Venhamos e convenhamos: não são situações confortáveis. Até porque desafio algum pesquisador — em que pese eu estar voltando, depois de longos oito anos ocupando funções de caráter executivo, a ler e pesquisar temas correlatos — a me demonstrar a incompatibilidade entre polícias militarizadas e democracia. Ou a contrapor o fato de dois terços da população europeia serem policiadas por polícias de caráter militarizado. Ou que a produção de indicadores operacionais — prisões em flagrante, apreensão de drogas e de armas —, de forma absolutamente majoritária, é realizada pela Polícia Militar.

Renato, Francisco, Fernando e Alcadipani parecem ter, em alguns momentos do artigo, escorregado nesse viés antimilitarista. “Assim, desenvolve-se a concorrência entre três propostas principais em torno da existência ou não das ciências policiais e da hegemonia e da autoridade da ciência e do ensino sobre segurança pública. A primeira, centrada na Polícia Federal, promove um modelo de profissional qualificado cientificamente e não militarista, representado na Revista Brasileira de Ciências Policiais” (p. 7). A afirmação resvala muito proximamente no preconceito, como se segmentos militares não pudessem desenvolver pesquisas científicas e como se o militarismo fosse um problema per se, ontológico.

Por fim, também tenho que reconhecer que meu amigo Azor exagerou na tinta. Confesso meu completo desconhecimento do Instituto Brasileiro de Segurança Pública. O tempo não me permitiu avançar nas leituras ofertadas. Mas reconheço que afirmar que as “pesquisas de segurança pública carecem de uma abordagem científica” não é o mais adequado. Igualmente, afirmar que nessa “realidade social a academia é tocada por uma demanda e dela despertam pesquisadores e “especialistas” nem sempre dotados   de   expertise   científica para uma imersão num tema tão complexo” [sic] (Azor Lopes da Silva Junior, “O Instituto Brasileiro de Segurança Pública: suas origens, perspectivas, missão e aspirações.” Revista do Instituto Brasileiro de Segurança Pública. 1., 1, p. 10, , acesso em 25.04.22) desconhece a realidade fática de ótimas pesquisas no campo acadêmico.

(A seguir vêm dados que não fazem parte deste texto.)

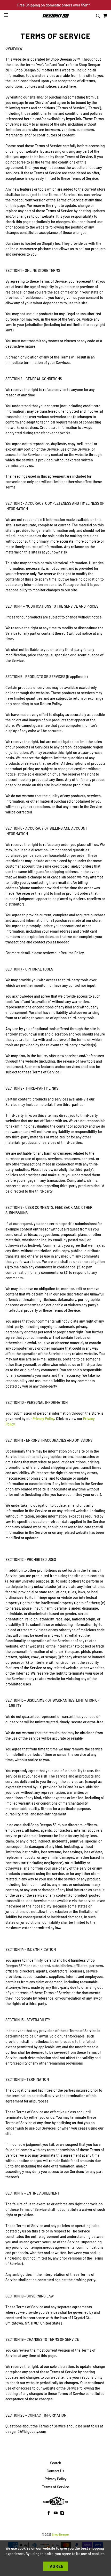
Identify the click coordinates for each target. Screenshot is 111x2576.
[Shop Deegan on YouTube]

Ao ver o presente debate, enfatizo a grave crise por que passa o país e a nossa sociedade. Não há problema algum em haver um centro de pesquisa capitaneado por integrantes das Polícias Militares. Igualmente, não há óbice de qualquer ordem, epistemológica inclusive, em haver civis, integrantes de centros de pesquisa independentes ou ligados a universidades, trabalhando com a presente temática. O que não pode haver é o debate puramente acadêmico ser permeado pelo “nós e eles”. Precisamos superar urgentemente essas barreiras.

Despedida. Gostaria de enaltecer o papel que o coronel Fernando Alencar, que agora passa o Comando da Polícia Militar de São Paulo, teve na instituição das câmeras de uso individual dos policiais militares. Essa medida mudará o curso da história da segurança pública no Brasil. Desejo sorte ao coronel Ronaldo Vieira. Ambos foram meus alunos em diferentes cursos da Instituição. Sem falsa modéstia, orgulho-me por nunca termos tido um único Comandante Geral sobre o qual tenha pairado qualquer indício de dúvida de ordem ética ou de ofensa aos direitos humanos.